§ **ASSIGNMENT**
Using the data below, print exactly the line with "700x485 pixels.", the line with "Task: Select the 5XL size row label", and every line between them, but none of the pictures.

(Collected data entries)
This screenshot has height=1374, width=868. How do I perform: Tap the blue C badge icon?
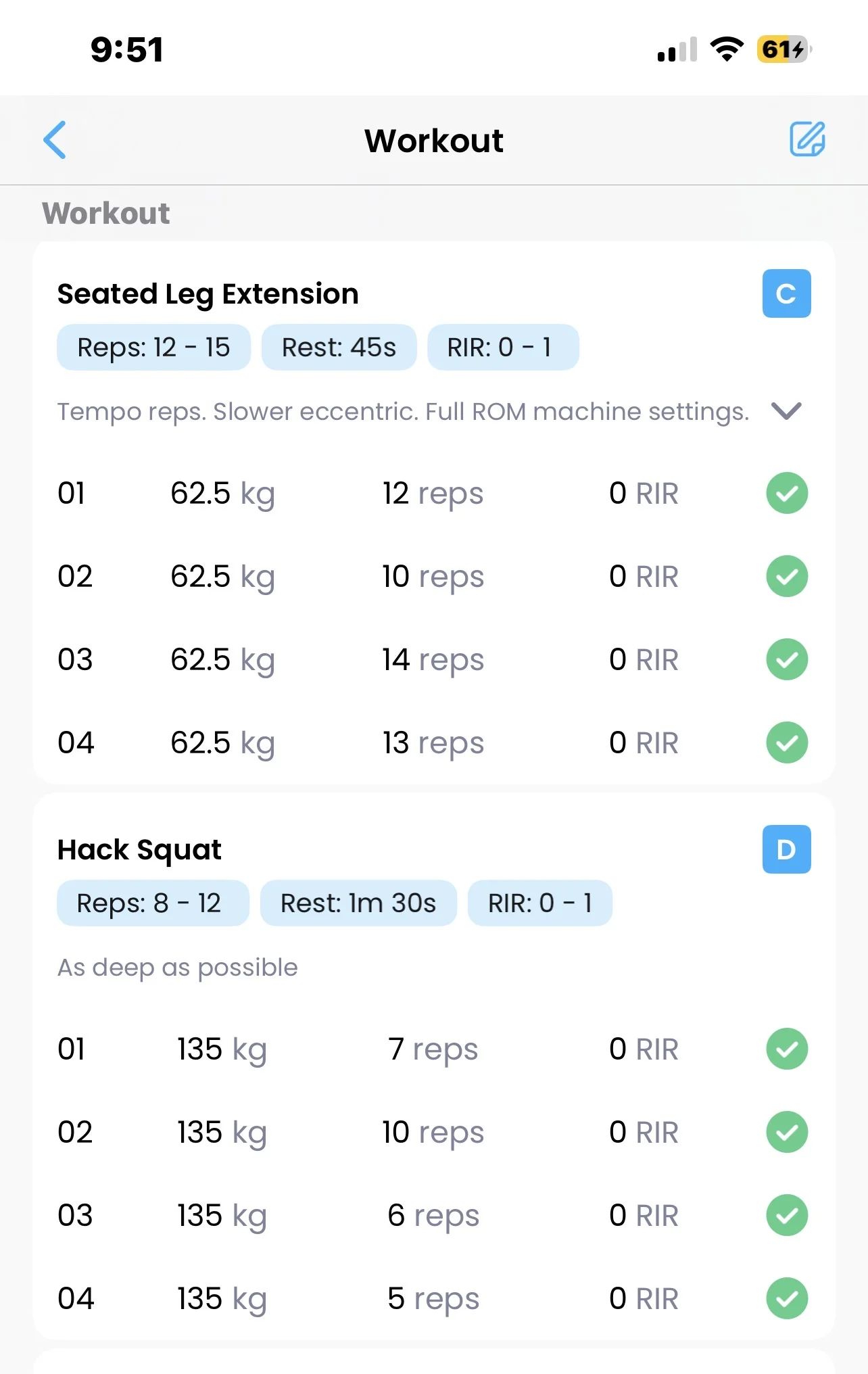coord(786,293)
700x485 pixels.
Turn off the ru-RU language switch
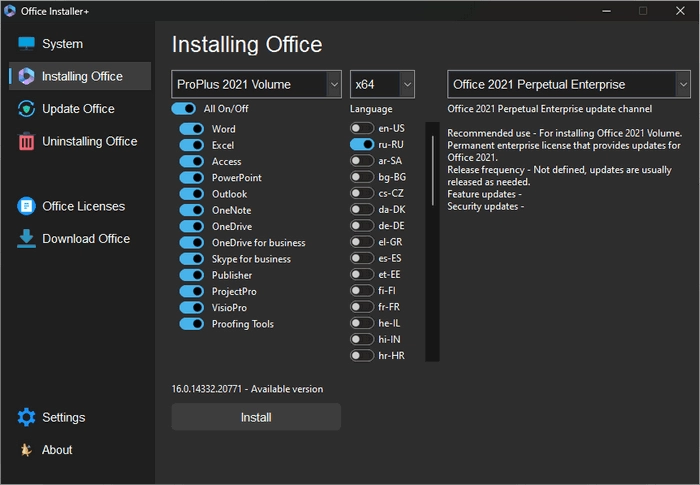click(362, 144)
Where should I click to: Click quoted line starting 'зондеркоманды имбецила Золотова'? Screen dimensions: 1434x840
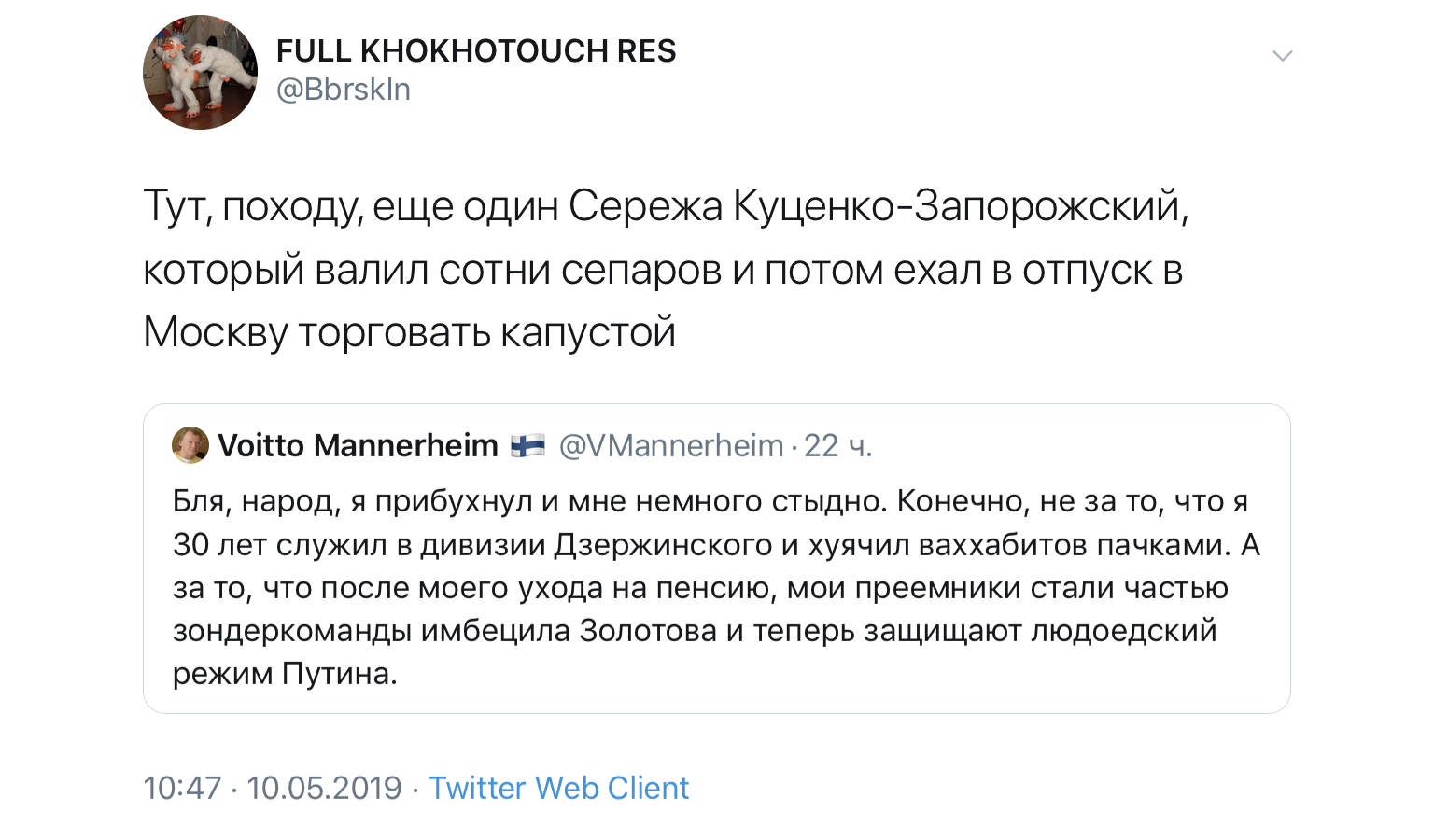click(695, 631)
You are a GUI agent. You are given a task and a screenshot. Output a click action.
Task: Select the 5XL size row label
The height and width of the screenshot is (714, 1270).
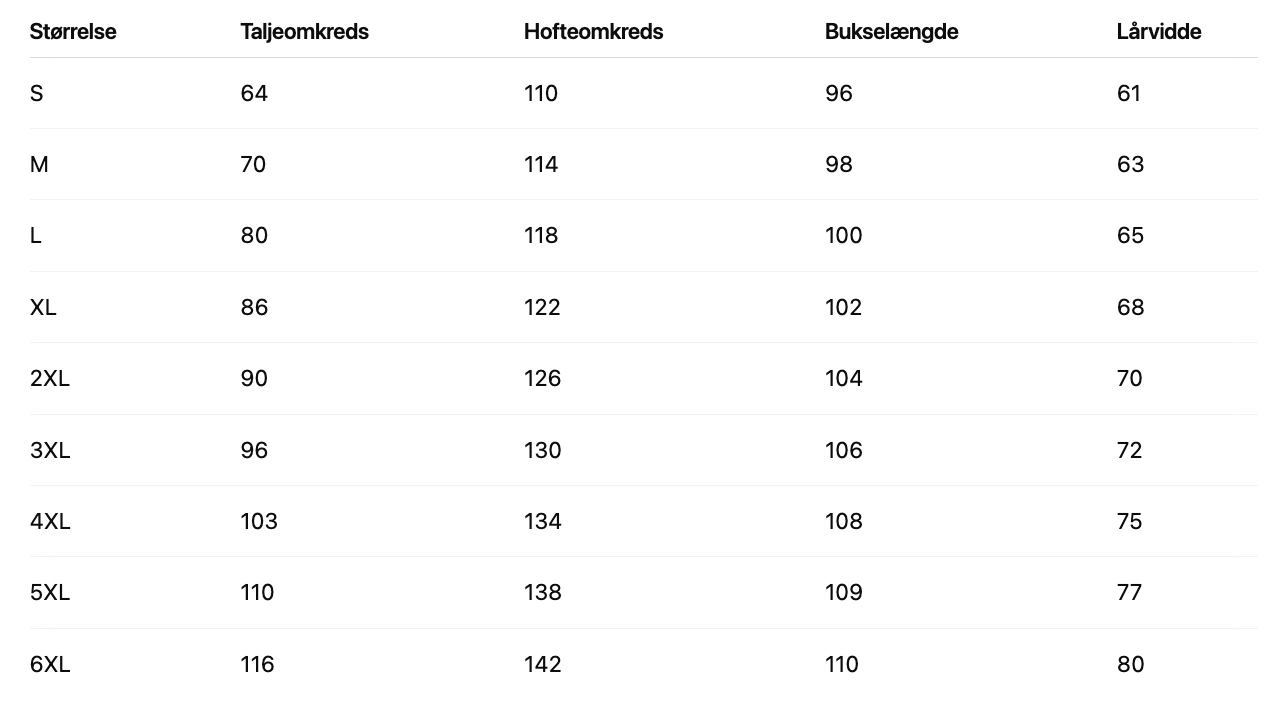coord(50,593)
==
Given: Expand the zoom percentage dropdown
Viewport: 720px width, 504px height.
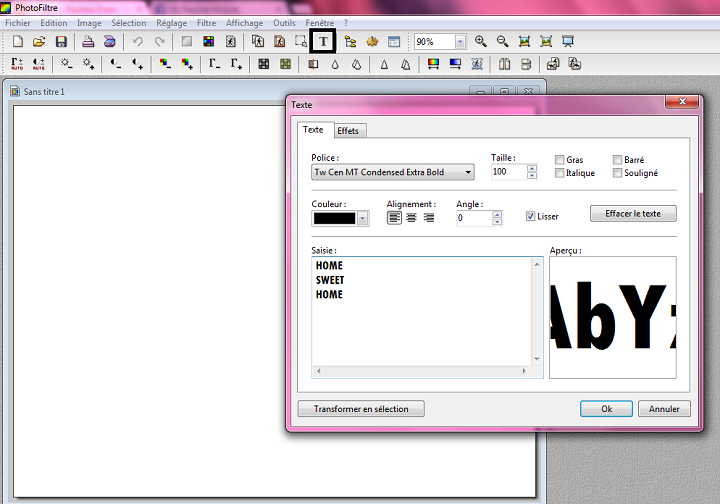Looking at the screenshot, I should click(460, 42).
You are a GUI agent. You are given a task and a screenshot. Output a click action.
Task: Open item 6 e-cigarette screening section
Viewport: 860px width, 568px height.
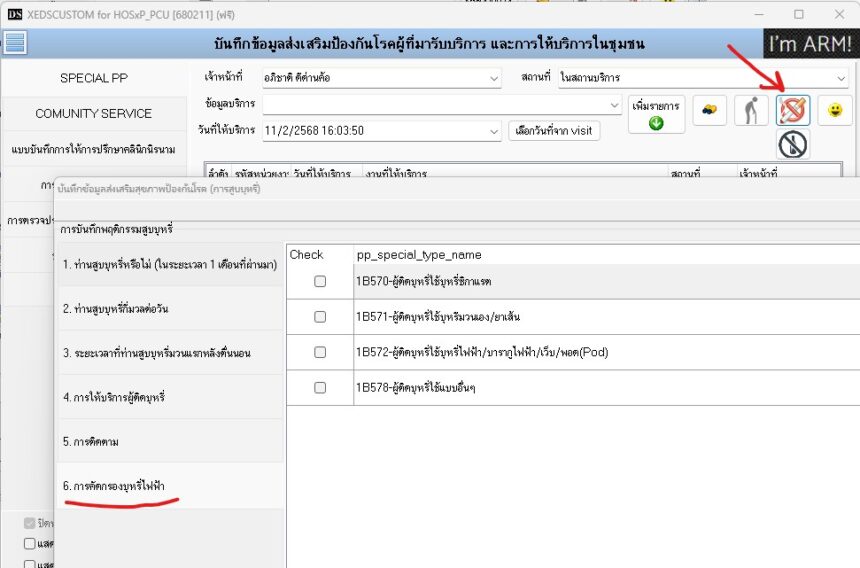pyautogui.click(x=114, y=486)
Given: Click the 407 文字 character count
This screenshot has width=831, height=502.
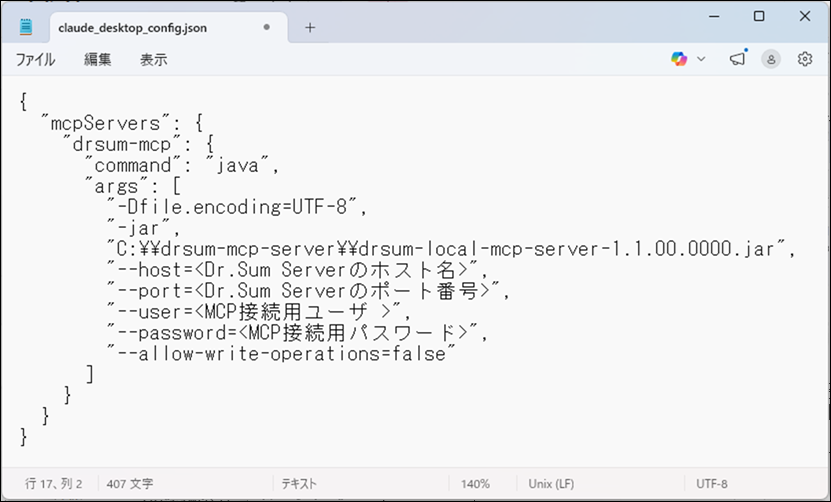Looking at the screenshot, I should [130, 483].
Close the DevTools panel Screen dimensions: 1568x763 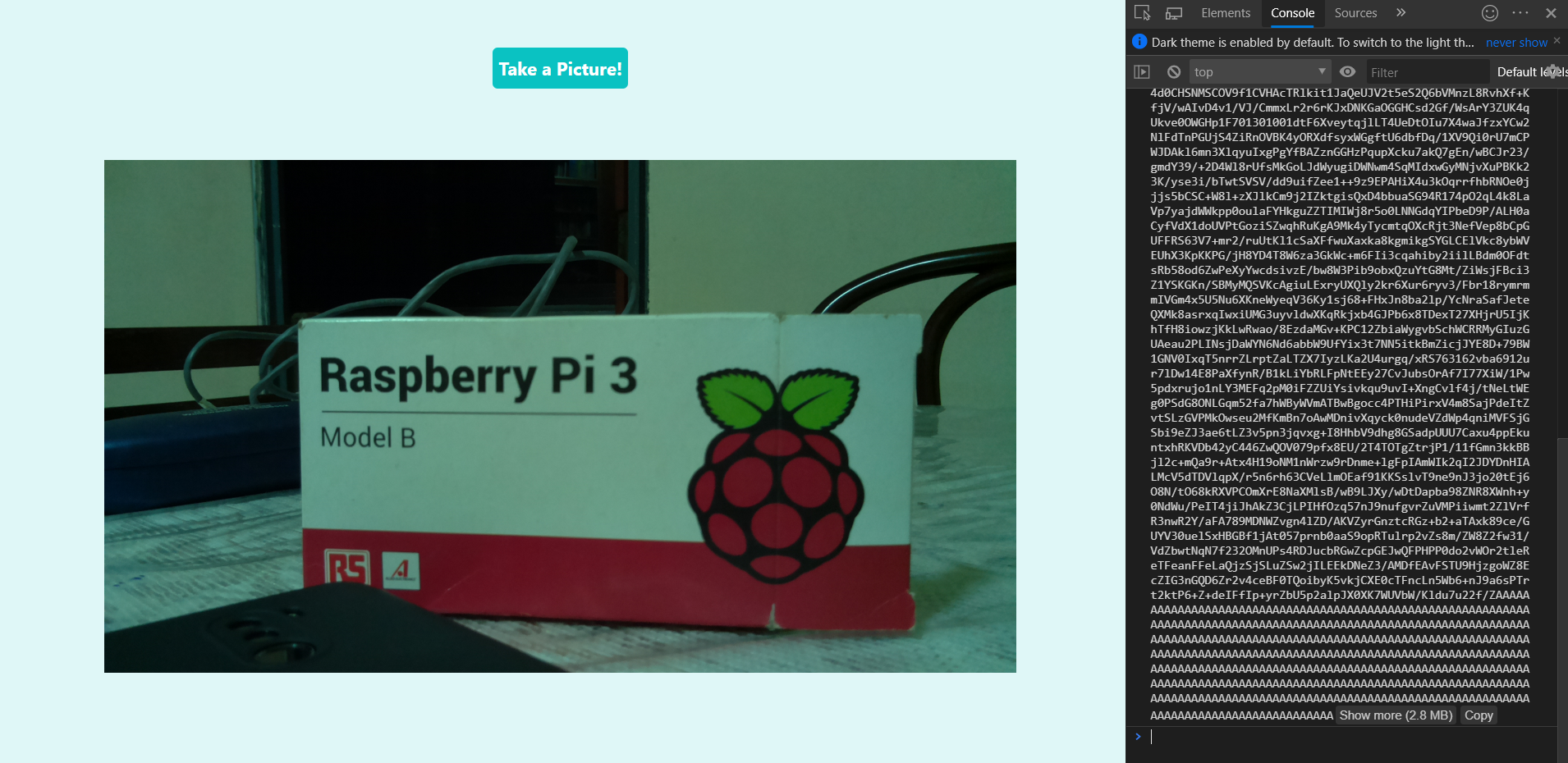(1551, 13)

§ **ANSWER BOX**
700x485 pixels.
Turn off the ru-RU language switch
click(362, 144)
Where should I click to: Click quoted line starting 'зондеркоманды имбецила Золотова'? Screen dimensions: 1434x840
click(695, 631)
You are a GUI agent. You are given a task and a screenshot. Output a click action.
Task: Select the 5XL size row label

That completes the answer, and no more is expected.